Mercer County Celebrity

Katrina calls my dad a Mercer County celebrity.

Her dad is one too.

Not because either one is famous in any normal sense. I mean something smaller, funnier, and probably more important.

They know people.

If you go to the Italian American Festival at Mercer County Park, or the Hamilton St. Patrick’s Day Parade, or out to dinner on a Friday night at some simple place like Conte’s in Princeton, there is a good chance one of them will see someone they know.

Someone may come over to the table.

Or one of them may have to say to his wife, “Hold on one second. I have to go say hi to someone.”

That is what I mean by Mercer County celebrity.

It is partly a joke. A family joke. The kind where, when Pop-Pop comes back to the table — and both of them are Pop-Pop now — someone says, “Big shot celebrity. He knows everybody.”

And then he sits back down without much ceremony and says something like:

“We coached Little League together. You’d recognize the wife. He’s friends with what’s-his-face.”

Or:

“I worked with his brother.”

Or:

“I saw him last week.”

Or:

“I saw him on the golf course.”

“I had to say hi.”

In the moment, it can be a little nerve-wracking, even for calm and collected guys like both of our dads.

He might come back to the table, and when someone asks, “Who was that?” the answer might be:

“I don’t know.”

Sometimes you don’t remember the person’s name. Or you do — you swear you do — but it is slipping your mind right when you need it.

Especially if you are tired, or not in a social mood, or preoccupied by something small, like a kid not cooperating, or something larger and heavier.

But you get through it. You have the conversation. You navigate whatever awkwardness is there.

And later, when you think back on the day or the night, it makes you feel connected to a place.

There is something good about seeing someone where you did not expect to see them. Someone you usually know from one setting appears in another. A person from church appears at the park. A person from work appears at dinner. A person from the golf course appears at a parade.

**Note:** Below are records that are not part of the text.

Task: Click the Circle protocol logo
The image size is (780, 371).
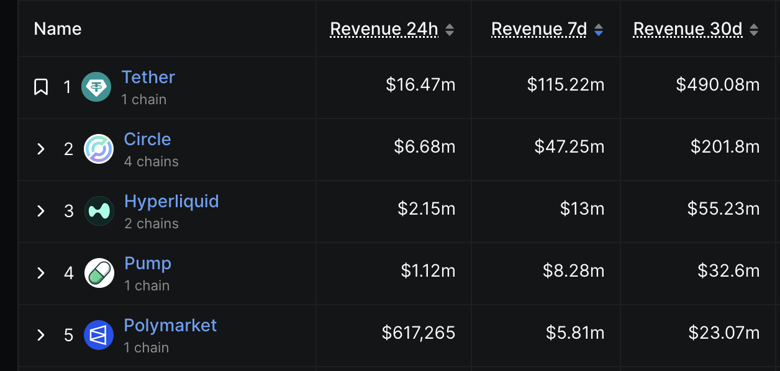Action: (x=98, y=149)

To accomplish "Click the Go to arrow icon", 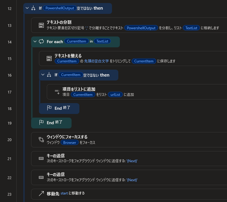I will [x=41, y=194].
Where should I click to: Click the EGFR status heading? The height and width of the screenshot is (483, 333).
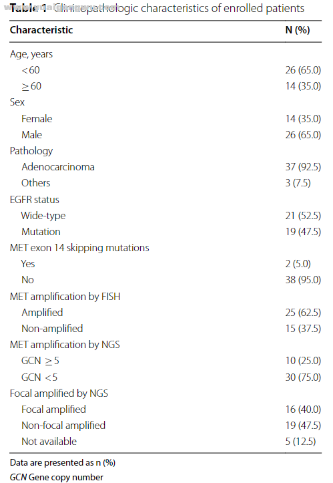35,200
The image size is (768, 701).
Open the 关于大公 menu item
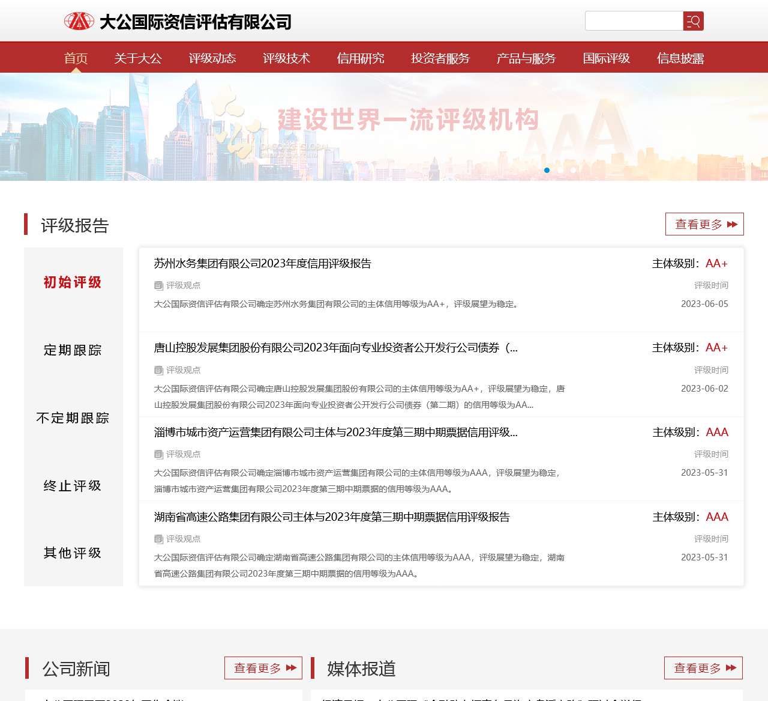click(x=138, y=58)
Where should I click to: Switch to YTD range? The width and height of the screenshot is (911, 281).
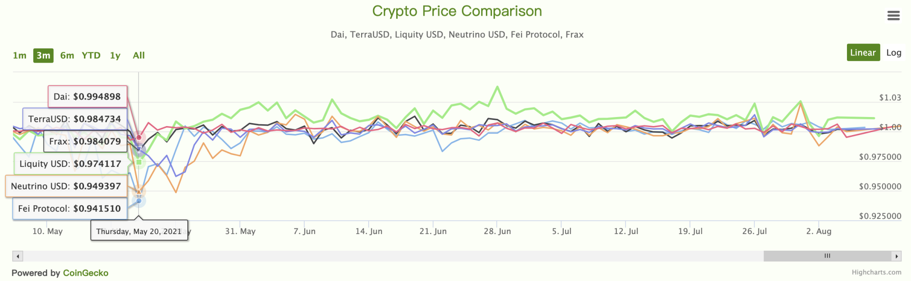point(91,55)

The categories blur for a moment.

And the place becomes more real.

I think there is a kind of common grace in that. To be seen. To be noticed. To have someone recognize you and decide, even briefly, that you are worth stopping for.

We know this is true because of how we react when it almost happens.

Someone tells you later, “Hey, my brother thinks he saw you at such-and-such last week, but he wasn’t sure if it was you.”

And the first response is almost always:

“Why didn’t he say hi?”

We pretend not to need it.

But most people like being noticed.

Being seen makes a person feel like he matters. It makes him feel like he belongs.

And when you move somewhere new, that matters even more.

On Sunday, I took Nicky to Croft Farm Park to tire him out before his nap.

Croft Farm is one of those places that makes Cherry Hill feel older and more rooted than people from the outside might expect. It is the last remaining piece of one of the township’s historic farms, with old buildings, fields, arts programming, soccer fields, wedding pictures, township events, and walking paths all layered together in one place.

And right beside it is John Adler Memorial Park at Challenge Grove, part of the Camden County park system.

That is part of what makes the place feel special. Township open space and county parkland sit right next to each other there, almost multiplying the good either one could do on its own.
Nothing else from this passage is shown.